■ **Set exercise**: Reproduce the passage of the Candace Bushnell interview from "Candace Bushnell: I" up to and including "and more popular.".

■ **Supplied text**:
□ □ □

Catching Up With Candace Bushnell | Out Magazine

Catching Up With Candace Bushnell

Catching Up With Candace Bushnell

Most gay men would probably take a bullet for Candace Bushnell. The author of a slew of books is best known for creating Sex and The City, a look at life in New York City for a group of female friends based on Bushnell's life. What has become one of the most beloved television series ever started as a column for the New York Observer in 1994, became a book in 1997 and jumped to HBO in 1998. Last year Bushnell released The Carrie Diaries, a young adult prequel novel that imagines the life of Sex and The City's protagonist, Carrie Bradshaw, as a teenager. Now she returns with the follow-up, Summer and The City, which introduces Carrie's friends Miranda and Samantha.

We recently caught up with Bushnell to talk about diving into the world of young adult novels, writing a novel about the Sex and the City characters' golden years, and what she really thought of big screen Sex and the City sequel.

Out: Did you have any trepidation about diving into the back-stories of such beloved characters for Summer and the City?
Candace Bushnell: I actually didn't feel any trepidation at all. I think that I'm so close to them, especially to the character of Carrie who really was my alter ego when I first started writing Sex and the City, which was in 1994. I think I felt like I knew so much about her, and so in a sense for me it was really a question of just illuminating different times in her life and different parts of her life. There was no grand plan for Sex and the City, and we didn't start off saying, 'Hey, it's going to be book and then it's going to six seasons of a TV series and then a movie and a prequel book and then another movie and another prequel book.' It all just happened with time as Sex and the City became more and more popular.

What were some of the specific challenges to writing the prequels?
Well, for me the actual biggest challenge was writing in first person present tense, which is definitely something you see in young adult books and you don't see so much in novels for adults. And the things that's really tricky about it is that you have to be in the character's head in the moment, so the character can't know more than what they would know at that time. There can't be foreshadowing and any of those devices that one uses in third person as an omniscient narrator. And of course one of the reasons why I created the character of Carrie Bradshaw to begin with was that I honestly didn't want to write in first person. And Sex and the City, the first three columns were first person. And then I was like, 'No, I've got to pull back.' So I created this character, Carrie Bradshaw. That was a little bit tricky.

When The Carrie Diaries came out you said that it was totally fictional. Is the same true for Summer and the City, or are there parts of you in this book?

□ □ □

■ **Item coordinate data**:
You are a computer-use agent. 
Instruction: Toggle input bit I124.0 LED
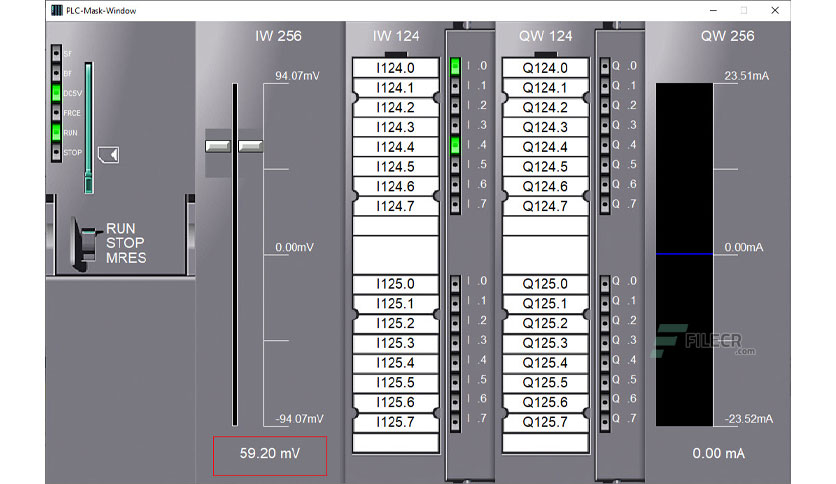(455, 66)
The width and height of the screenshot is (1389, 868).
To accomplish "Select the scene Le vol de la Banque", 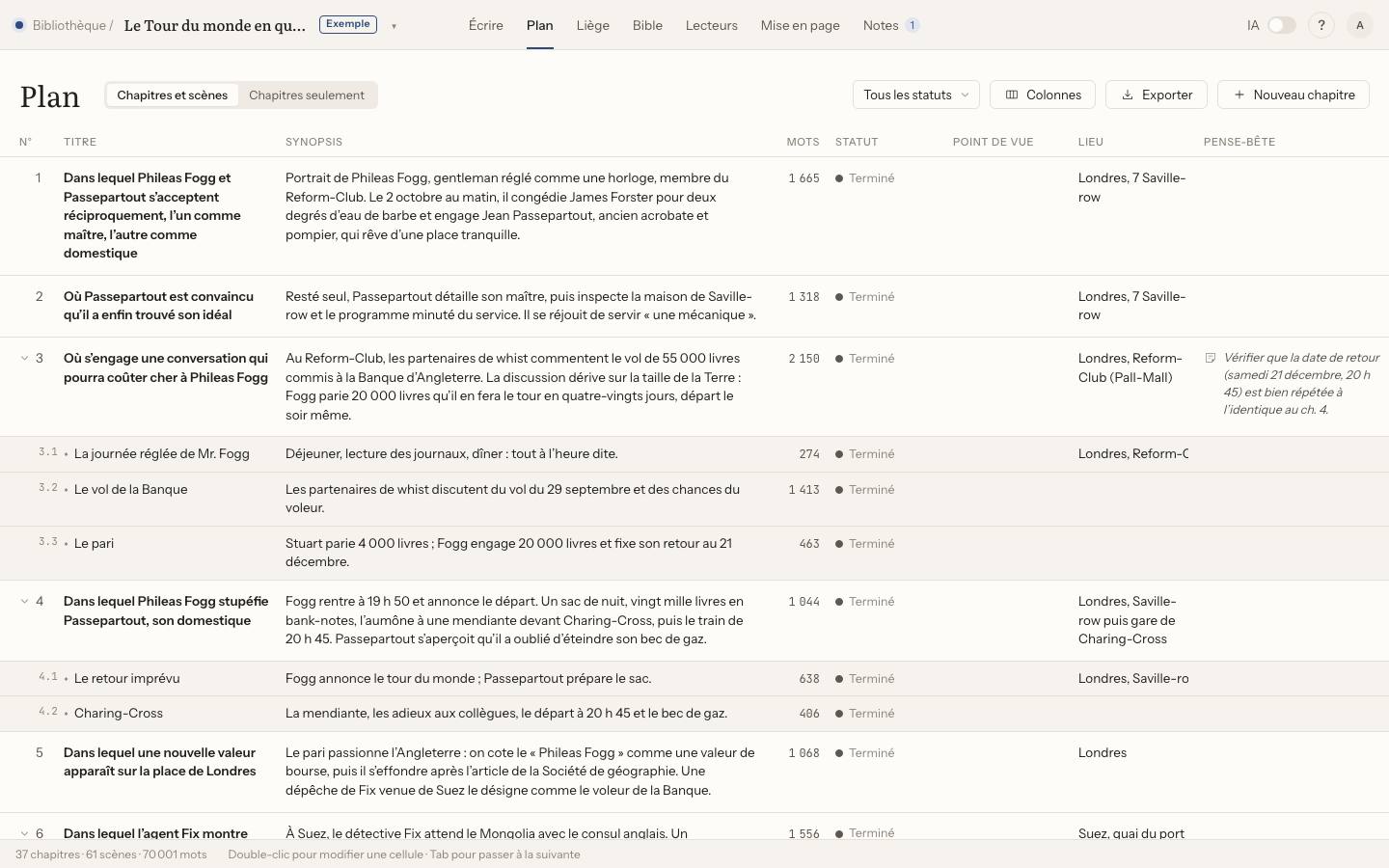I will (131, 489).
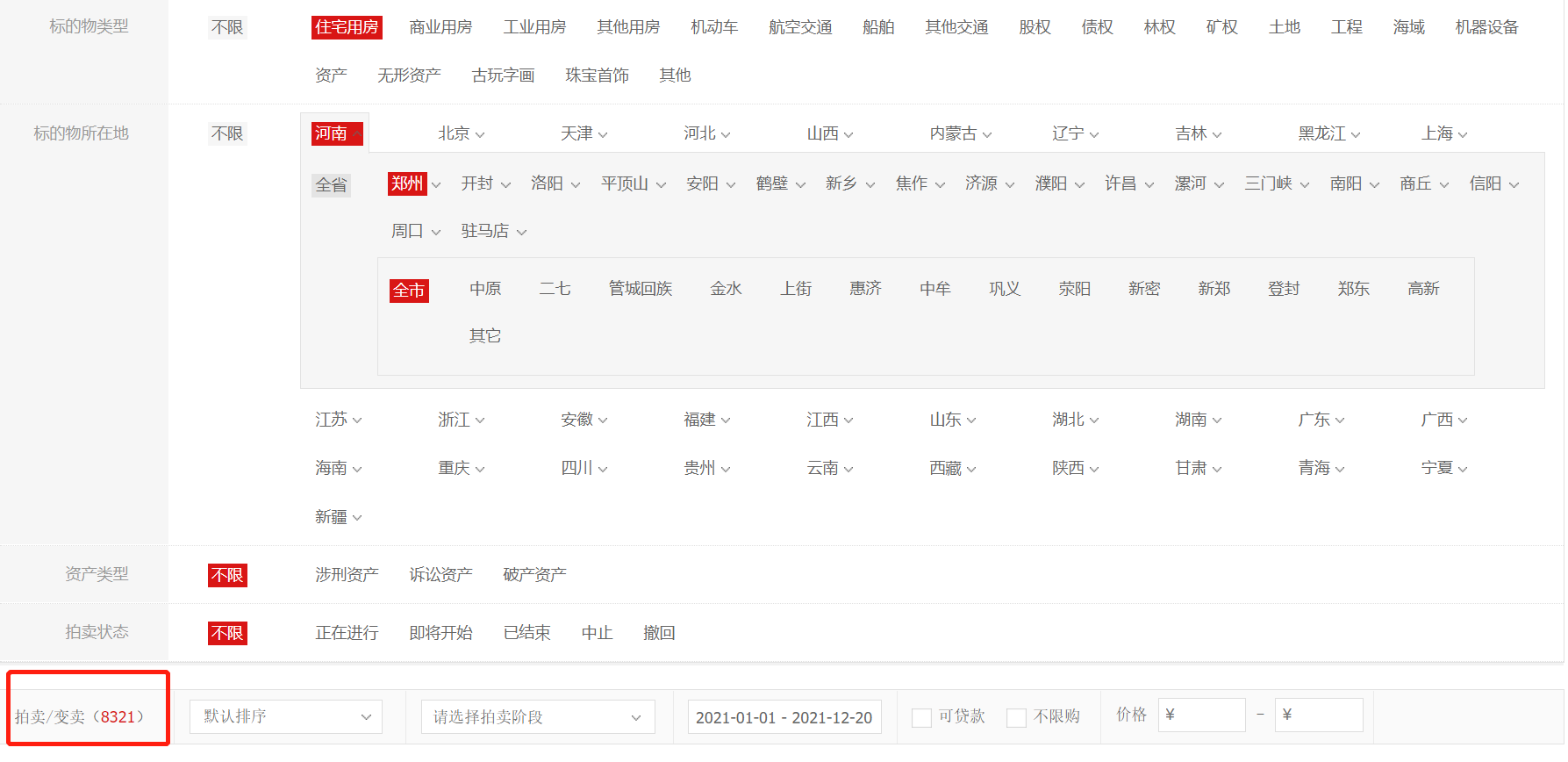This screenshot has height=762, width=1568.
Task: Filter auctions by 正在进行 status
Action: coord(347,633)
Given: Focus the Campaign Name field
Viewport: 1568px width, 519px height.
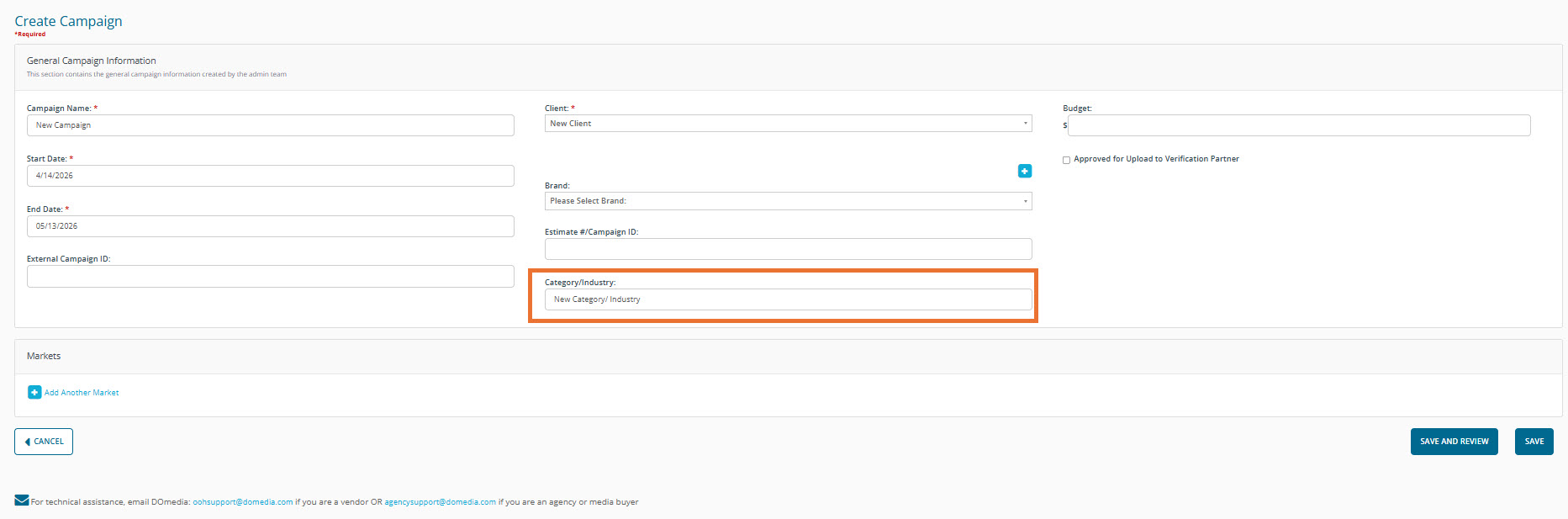Looking at the screenshot, I should [x=270, y=125].
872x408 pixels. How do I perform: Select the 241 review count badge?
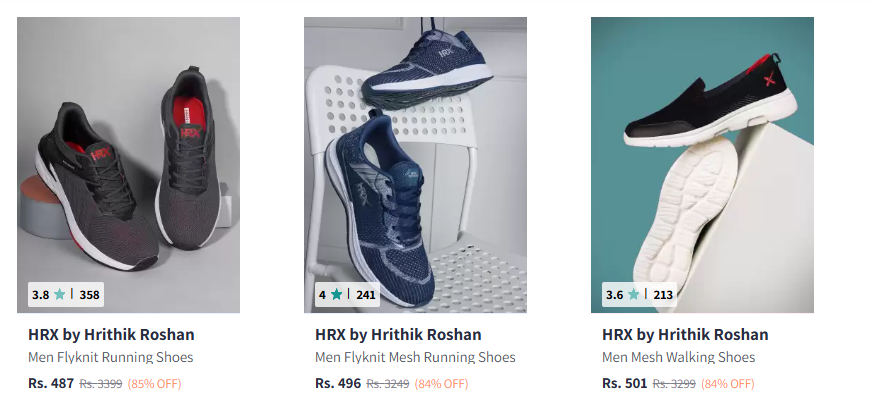click(x=365, y=295)
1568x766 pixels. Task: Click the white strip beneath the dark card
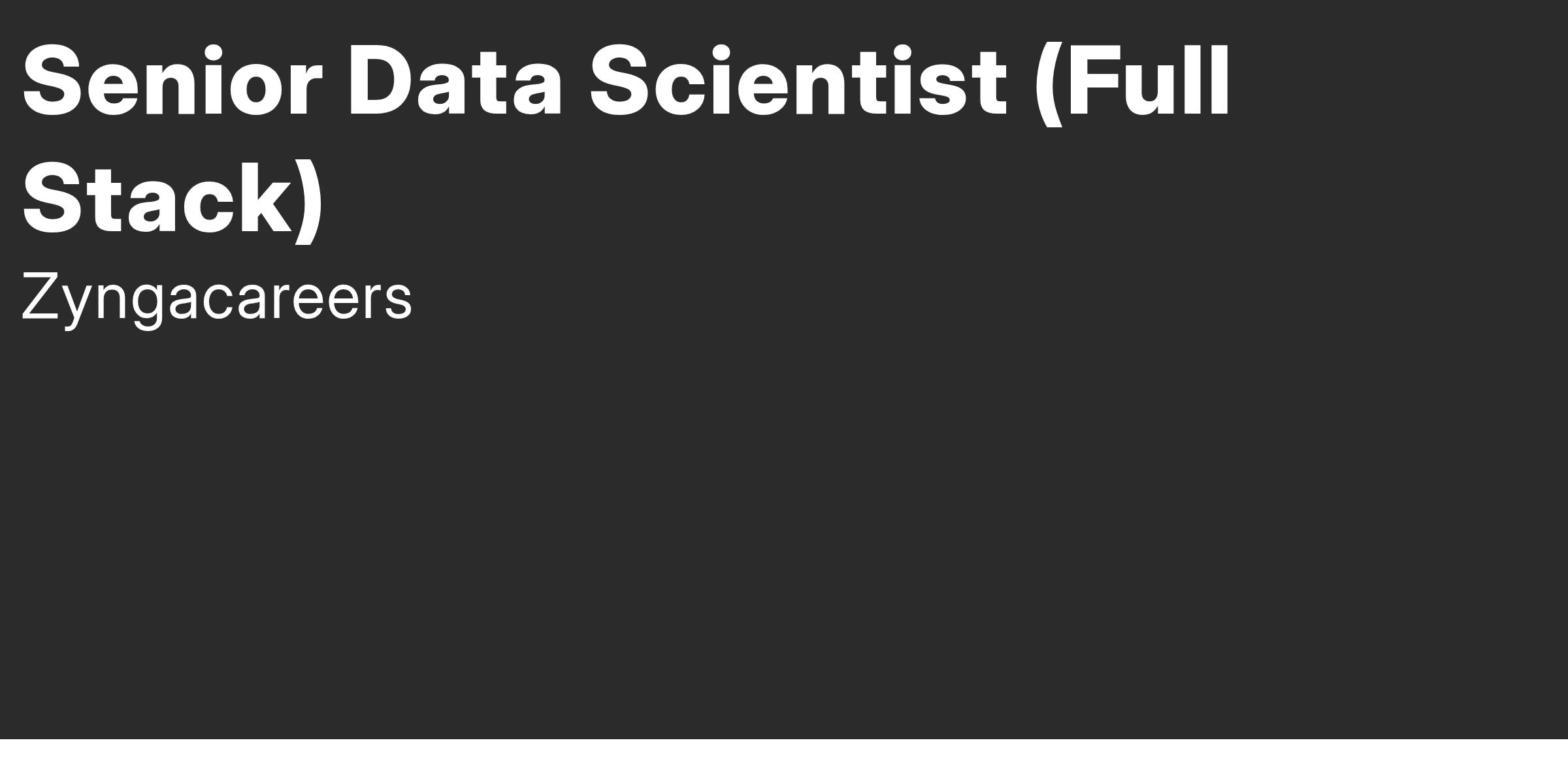coord(784,752)
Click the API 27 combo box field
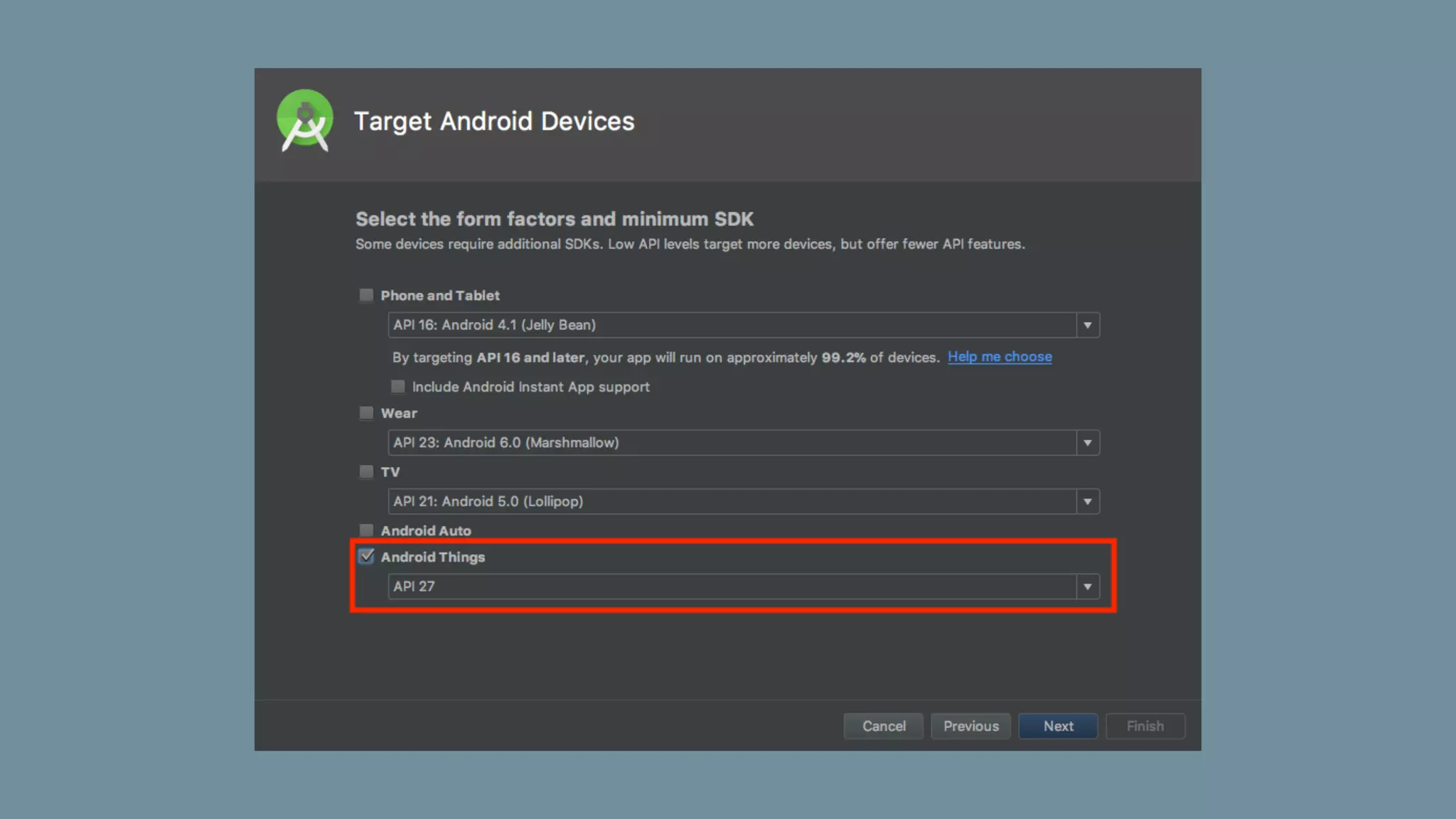Screen dimensions: 1456x819 coord(731,587)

□ □ □

■ **Result below**:
Candace Bushnell: I actually didn't feel any trepidation at all. I think that I'm so close to them, especially to the character of Carrie who really was my alter ego when I first started writing Sex and the City, which was in 1994. I think I felt like I knew so much about her, and so in a sense for me it was really a question of just illuminating different times in her life and different parts of her life. There was no grand plan for Sex and the City, and we didn't start off saying, 'Hey, it's going to be book and then it's going to six seasons of a TV series and then a movie and a prequel book and then another movie and another prequel book.' It all just happened with time as Sex and the City became more and more popular.